Now, imagine if the owner of the @home profile had included a malicious link in their bio or masqueraded as an official person. Sure, the account would’ve eventually been flagged and suspended, but maybe it would’ve managed to trick enough users to click the link before getting caught. That’s no longer an oopsie-woopsie: It’s a security loophole.

This bug also reveals an apparent disconnect between how users think navigation works and how it’s actually implemented on the web. Ordinary people don’t think of URLs the same way developers do, and the lines become even blurrier in a client-side-routed app like Twitter that tries its best to feel native. You open the “app” and you expect to see your timeline. You click a “tab”—not a link, mind you—and expect to see a new user interface without a full page reload. So you can’t really fault someone for logging in, seeing @home’s profile page, and thinking the site or their account has been “hacked.”

Why It Happened

Using dev tools, I verified that all responses on Twitter include the x-powered-by: Express header, which means the back end uses the popular Express.js framework:

Firefox dev tools Network tab for x.com/home shows an x-powered-by: Express response header.

With that in mind, we can assume that Twitter’s router looked something like this at the time when this bug was originally reported:

javascript code snippet

router.get('/:username', (req, res) => {});
router.get('/home', (req, res) => {});
router.get('/settings', (req, res) => {});
router.get('/logout', (req, res) => {});

In Express, route handling is done on a first-come, first-serve basis: The first route handler that matches a requested path will be the only one to run. This means that in the above example, a GET request for the /home route would call the handler for /:username because that route was defined first and matches the requested path. Effectively, this broke the app for everyone, showing them @home’s profile page instead of their feed.

Without seeing the source code, we can only make educated guesses, but it’s likely that Twitter’s solution was to flip the order of the routes and prioritize static ones:

javascript code snippet

router.get('/home', (req, res) => {});
router.get('/settings', (req, res) => {});
router.get('/logout', (req, res) => {});
router.get('/:username', (req, res) => {});

While that fixes the original bug, now nobody can view @home’s, @logout’s, and others’ profiles that happen to coincide with reserved routes.
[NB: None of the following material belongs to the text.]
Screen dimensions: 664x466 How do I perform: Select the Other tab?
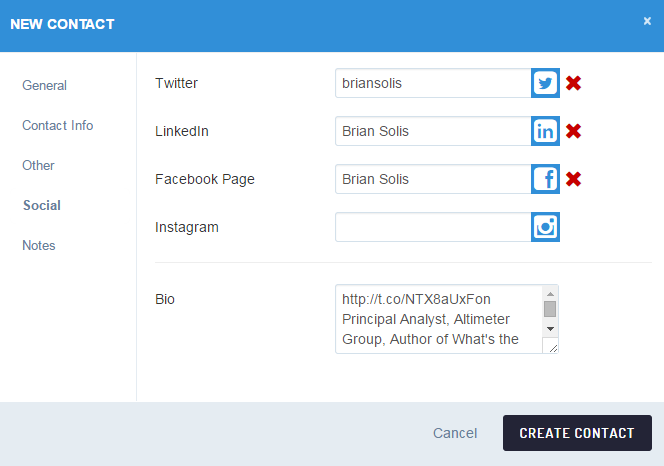click(x=39, y=165)
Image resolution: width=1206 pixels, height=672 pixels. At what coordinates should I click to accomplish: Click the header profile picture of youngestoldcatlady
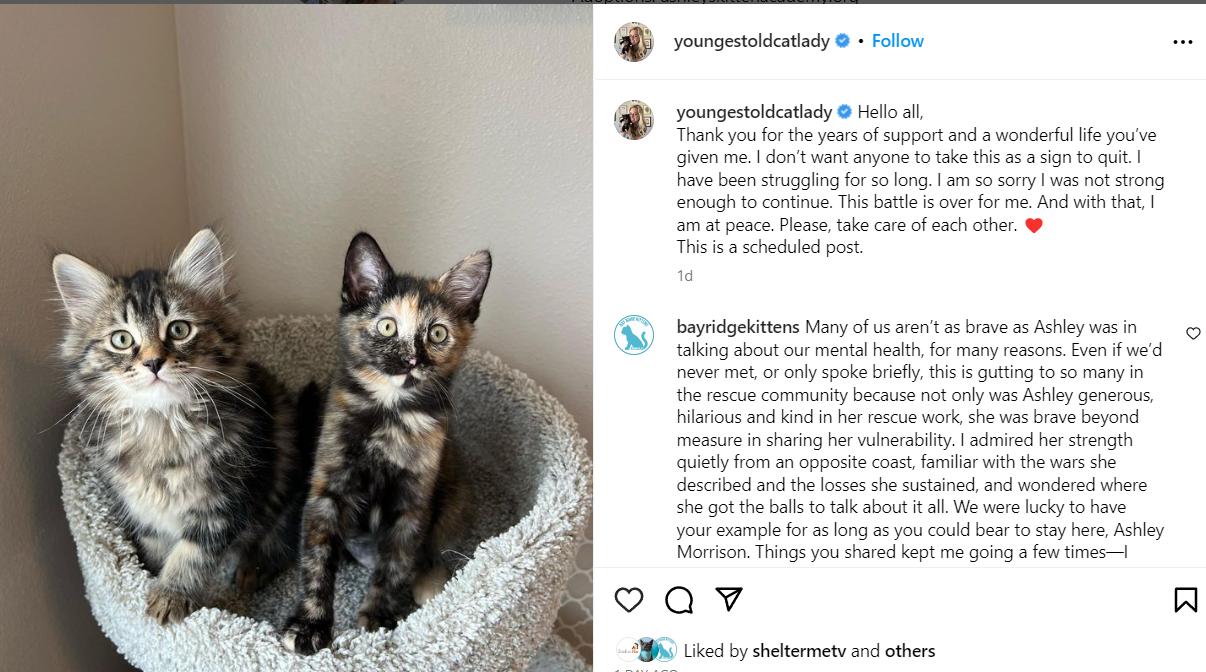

As a best practice in API design, if you allow users to create public-facing accounts, their profile pages should live under a more specific path, like /user/:username, to minimize the risk of collisions with static routes:

javascript code snippet

router.get('/home', (req, res) => {});
router.get('/settings', (req, res) => {});
router.get('/logout', (req, res) => {});
router.get('/user/:username', (req, res) => {});

If you don’t do this, then you at least need to reserve these usernames so that users can’t claim them when signing up for an account or changing their handle.

Username Parking and Eviction

You might be thinking: Well, Twitter already fixed this bug, who cares? But suppose you’ve had @username for years, and then one day X decides to add https://x.com/:username as an internal route that just happens to conflict. If this route is registered with a lower priority than username routes, it’ll point to your profile page—the @home fiasco all over again. But if it’s implemented correctly, nobody will be able to view your profile from that point onward. Effectively, this one flaw in X’s routing forces you to change your handle. It also means you can compile a list of handles that may one day trigger route collisions and create an account for any that don’t already exist, “parking” them in the hopes of hijacking routes in the future.

Conclusion

All of this could’ve been avoided if Twitter had used URLs like /profile/:username or /user/:username for profile pages, as many social media sites do. I suspect that Twitter’s decision to use flat URLs was motivated by aesthetics: making profile URLs short instead of safe. Technically, that would’ve still worked if the developers had reserved these handles during account creation. But because they didn’t, I’m now a proud follower of @home and @settings.